Multiple datastore copy in the same JVM : potential conflict ?

Christophe Porté

unread,

Oct 8, 2012, 11:53:16 AM10/8/12

to ne...@googlegroups.com

Hi,

Just a quick question to be fully sure that we're not doing dangerous things :)

Let say we have a template Neo4j datastore somewhere on the file system, containing some nodes with properties, relationships, and indexes.
The folder containing this template DB is duplicated multiple times in other folders in the FS.
Then, using the java API, we open some copied databases and do things inside (different things, in fact there is one datastore per customer)
Is there any risks of conflict, for exemple based on an internal identification number (neostore UUID ? index UUID ?, or the different GraphDatabaseService instances will never conflict at all ?
I was wondering that because of a "neostore.id" file in the datastore folder

Thanks !

Christophe.

Michael Hunger

unread,

Oct 8, 2012, 12:49:30 PM10/8/12

to ne...@googlegroups.com

In general this will work, depends on what you want to do with the databases later, e.g. if they should join a HA cluster, then there might be cause for conflict, otherwise they are independend
As long as you don't have concurrent access to the datastores.

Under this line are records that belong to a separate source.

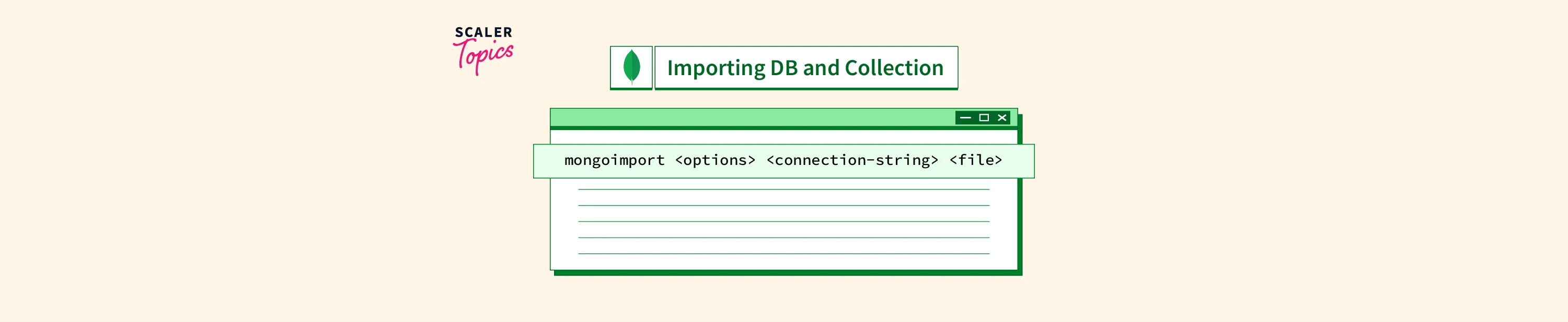Screen dimensions: 1568x322
Task: Minimize the illustrated terminal window
Action: tap(965, 118)
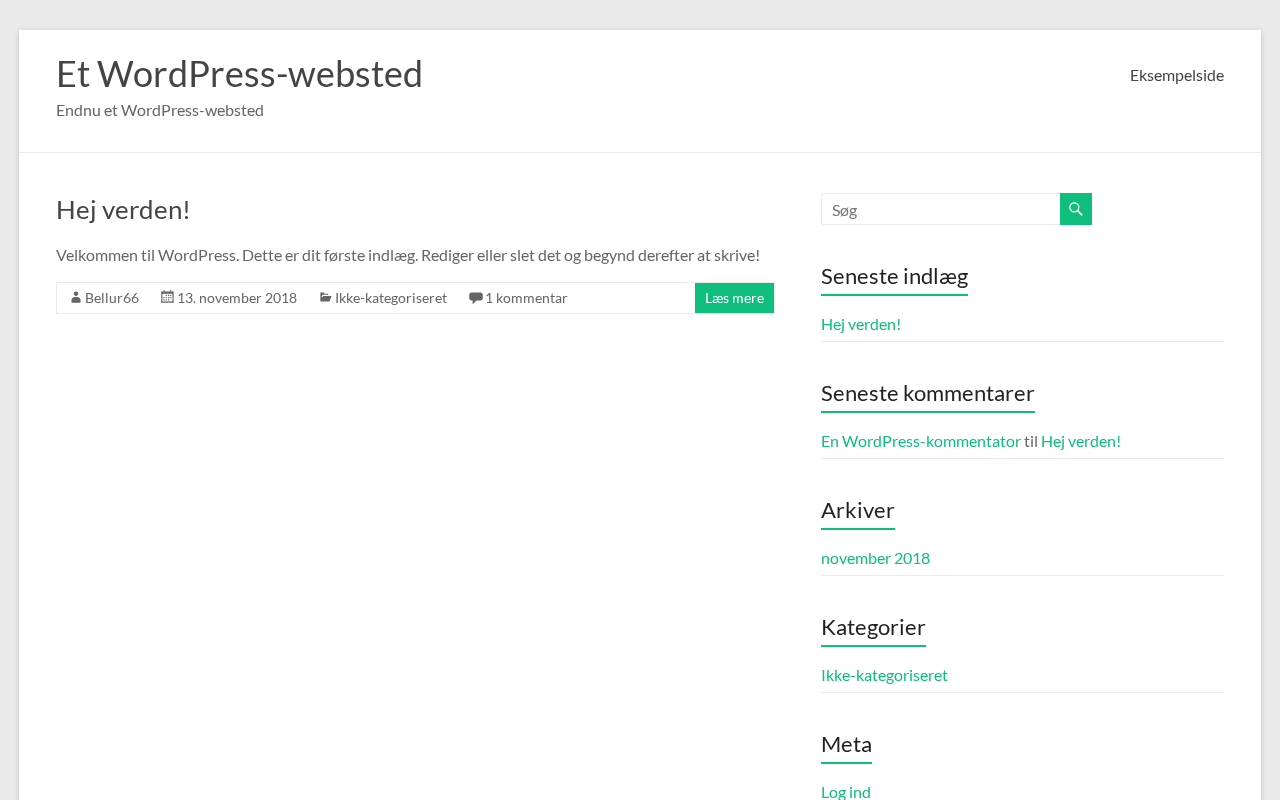This screenshot has width=1280, height=800.
Task: Open Hej verden! under Seneste indlæg
Action: point(861,324)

Also where you should watch out for is running multiple neo4j databases on a single machine concurrently as long-term stores,
those should be configured to use the appropriate amount of memory for mmio and java-heap.

the store-id is mostly there for identification e.g. in logfiles etc.

May I ask what the use-case for this approach is?

HTH

Michael

> --
>
>

Christophe Porté

unread,

Oct 8, 2012, 4:44:03 PM10/8/12

to ne...@googlegroups.com

Sure !

We are providing a SaaS solution for scientific modeling and computation about environmental impacts. We decided to have one database per customer for many reasons (security, scalabilty, easier custom-development and customer-specific version)
We already have a multi-datastore using Neo4j in pre-production, so care have been taken about memory and it should not be an issue for now :)

For now we are creating new databases and populating them using JAXB and XML files. Here comes the specific usecase related to the question: for legacy reasons, we will have to migrate customers from an plain SQL version to this new one (SQL/Neo4j hybrid). The migration code needs a new Neo4J database populated with initial data.
We don't want to maintain the migration code, but the initial populating part will certainly evolve (the science part is pretty new and we're changing data models more often than in usual softwares). As we already have an internal java mechanism for database schema upgrades, we would like to freeze an initially populated database, use it as a start for the migration, then apply upgraders starting from this point on it. It's much easier than maintaining an old java init-populating mechanism.
And to duplicate a whole Neo4j database, "cp -r" sounds pretty easy :)

Thanks for your answer !
What did you mean by "concurrent access to the datastores" ?

Christophe

Michael Hunger

unread,

Oct 8, 2012, 4:55:41 PM10/8/12

to ne...@googlegroups.com

Wow, that sounds great.

Looking forward to some blog posts from your side describing what you do to the public :)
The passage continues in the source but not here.